# Texto proporcionado
────────────────────

Hablamos de otra cosa. Del diablo con todas sus caras y aristas. De la indiferencia del hombre bueno que, a la postre, engorda al mal con su quietud. Sabemos que el diablo no descansa jamás pero, ¿qué hace Dios mientras tanto? ¿Dónde estuvo cuando el hombre se convirtió en un perro de la guerra? ¿Qué hacía cuando el hombre exterminaba a sus semejantes por motivaciones religiosas y raciales? ¿Dónde estaba Dios cuando el hombre le dio la espalda y comenzó a venerar a El Dorado? ¿Por qué y para qué suceden catástrofes y  hambrunas? ¿Por qué las olas que nos balancean y refrescan en el estío son las que, en otros instantes, engullen y escupen cuerpos inertes que huyen de la desesperación y la tiranía? ¿Dónde estaba Dios cuando el Holocausto nazi, la exterminación de los cristianos o las hambrunas programadas de los regímenes comunistas? ¿Y dónde estaba Dios cuando Lucifer acuchilló a cuatro ángeles de entre veintidós meses y tres años?

────────────────────

# Material proporcionado
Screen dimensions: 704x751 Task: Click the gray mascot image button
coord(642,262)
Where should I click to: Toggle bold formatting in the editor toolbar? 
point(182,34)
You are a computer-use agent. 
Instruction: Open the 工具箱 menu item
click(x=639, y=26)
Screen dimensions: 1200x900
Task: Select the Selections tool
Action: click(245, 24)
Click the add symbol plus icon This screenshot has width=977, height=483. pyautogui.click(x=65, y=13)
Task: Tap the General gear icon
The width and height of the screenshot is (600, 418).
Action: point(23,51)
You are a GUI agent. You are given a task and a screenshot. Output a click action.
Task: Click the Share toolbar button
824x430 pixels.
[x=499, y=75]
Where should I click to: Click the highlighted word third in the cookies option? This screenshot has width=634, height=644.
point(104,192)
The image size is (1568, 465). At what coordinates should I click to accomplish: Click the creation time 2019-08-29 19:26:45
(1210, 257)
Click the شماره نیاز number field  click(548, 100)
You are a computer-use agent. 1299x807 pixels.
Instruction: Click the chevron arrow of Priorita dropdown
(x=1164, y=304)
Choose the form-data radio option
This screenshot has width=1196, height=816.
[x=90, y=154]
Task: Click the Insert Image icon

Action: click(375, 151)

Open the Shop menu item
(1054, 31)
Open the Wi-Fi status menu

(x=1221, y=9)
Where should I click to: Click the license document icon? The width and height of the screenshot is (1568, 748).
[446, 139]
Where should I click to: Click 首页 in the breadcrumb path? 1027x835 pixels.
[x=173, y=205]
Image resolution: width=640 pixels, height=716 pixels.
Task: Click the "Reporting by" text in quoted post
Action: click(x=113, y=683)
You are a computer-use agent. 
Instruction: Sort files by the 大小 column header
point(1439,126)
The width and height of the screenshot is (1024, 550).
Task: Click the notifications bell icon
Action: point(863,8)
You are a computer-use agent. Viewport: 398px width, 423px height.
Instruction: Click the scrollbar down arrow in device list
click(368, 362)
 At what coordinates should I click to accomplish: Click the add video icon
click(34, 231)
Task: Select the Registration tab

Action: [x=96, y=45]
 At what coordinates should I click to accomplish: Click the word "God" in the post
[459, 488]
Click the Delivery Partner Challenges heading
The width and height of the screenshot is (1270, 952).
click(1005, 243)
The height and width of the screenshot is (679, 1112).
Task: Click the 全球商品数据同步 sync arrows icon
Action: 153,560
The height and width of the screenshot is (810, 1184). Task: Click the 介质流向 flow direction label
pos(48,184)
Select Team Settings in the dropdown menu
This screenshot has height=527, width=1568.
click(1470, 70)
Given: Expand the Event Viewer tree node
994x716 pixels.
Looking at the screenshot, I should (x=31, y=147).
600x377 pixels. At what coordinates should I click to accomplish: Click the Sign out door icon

────────────────────

# Acción requerida
Prosigue el texto sobre el mal y el silencio de Dios a partir de su última oración. Los ítems son un material aparte, ajeno al texto sobre el mal y el silencio de Dios.

# Respuesta escrita
Por más que el silencio y el eco me golpeen una y otra vez, por más que el hombre se afane en la búsqueda de respuestas,  precisamente por querer creer en ÉL, tengo derecho a preguntar, a dudar, a gritar con lamentos sordos y lágrimas de piedra que, por su terquedad, andan esculpidas en mi alma.  No entiendo el sentido de tanto dolor y sufrimiento, azaroso o intencionado pero cierto e indiscriminado. No comprendo por qué Jesús comparte el peso de la Cruz con hombros inocentes y pequeños. ¿Qué sentido tiene todo esto? ¿Para qué y por qué tanto sufrimiento? ¿Por qué tanto inmovilismo divino? ¿Por qué no actúa y por qué no coloca a sus ángeles al mando de las naciones? ¿Tan grave fue lo del fruto prohibido como para imponer semejante penitencia a todos los que, sin ser preguntados, sucedimos a Adán? ¿Por qué maldita razón este mundo no puede ser un lugar apacible, donde el amor y la abundancia de lo necesario a todos alcancen?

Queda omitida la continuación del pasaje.